I came across a series of very insightful lectures on the Internet. It is called ‘Justice’ by a Harvard Professor called Michael Sandel. It is one of the most popular courses in Harvard’s history. It is so popular that it is broadcasted on TV! More information about the lecture here.
More importantly, I am amazed with how he engages over 1,000 students in class for almost an hour each time by effectively facilitating discussion! I learnt a lot from watching his video. Let me detail out my observation with one of the episode:
This episode is his first class of the series where he introduced ‘moral reasoning’ e.g. Consequentialism. A lecture on this topic could be boring. However, the Professor made it lively and engaging. Here are what I learnt from this episode (watch 02:00 to 10:00 on the video above)
- Story – Instead of theories, he started the class with short and simple stories e.g. the 5 workers on the track. And he built the discussion based on these, which then eventually led to the planned learning on moral reasoning.
- Non-verbal response first – He was very conscious to get the students to talk.

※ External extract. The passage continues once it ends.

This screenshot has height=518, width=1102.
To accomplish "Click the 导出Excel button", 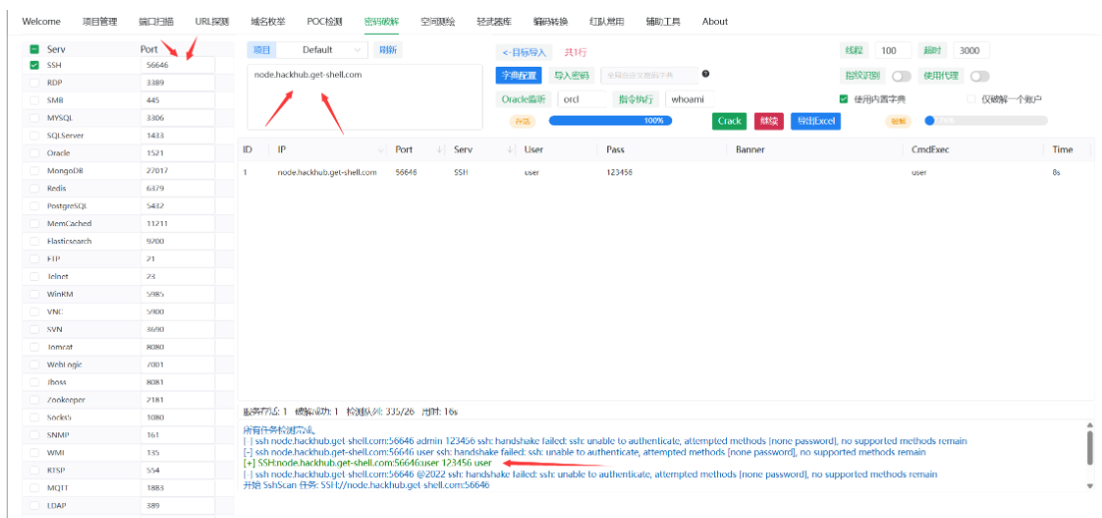I will [x=815, y=122].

He often started by first asking them to take position against an easy-to-understand close-ended question e.g. ‘Please raise your hand if you choose to turn the wheel’. Only after such warming-up and commitment demonstrated (Cialdini Principle here), he invited view from the floor.
- Pit-ball Discussion – He got the students to respond to each other rather by himself. There were a few powerful questions he often used – ‘OK, who has a reply?’ and ‘Do you want to reply?’
- Use names – He involved the students even more by using names. He often asked for names, and then facilitated discussion by asking question like ‘Let me ask you this question? Andrew.’
- Paraphrase – He often summarized the students’ view before moving on.
- Giving recognition – Whilst it would be rather scary to speak in front of 1,000 people, he encouraged participation by recognizing those who spoke up e.g. ‘It is a hard question. You did very well’ and ‘That’s a brave answer. Thank You!’, etc
- Powerful question – Other than the above, I like his ‘Who else?’ question a lot as well.
It is just unbelievable how the Professor can turn such potentially-boring subject into engaging sessions. There is always someone who told me that they could not present or train well because his or her topic is boring by nature. I would recommend him / her to watch Sandel’s videos. What stops us from being half as good as what he does?
In addition, I find it beneficial to watch them before I facilitate session. The videos made me unconsciously facilitate more, rather than tell!
I wish one day I could attend Sandel’s speech live.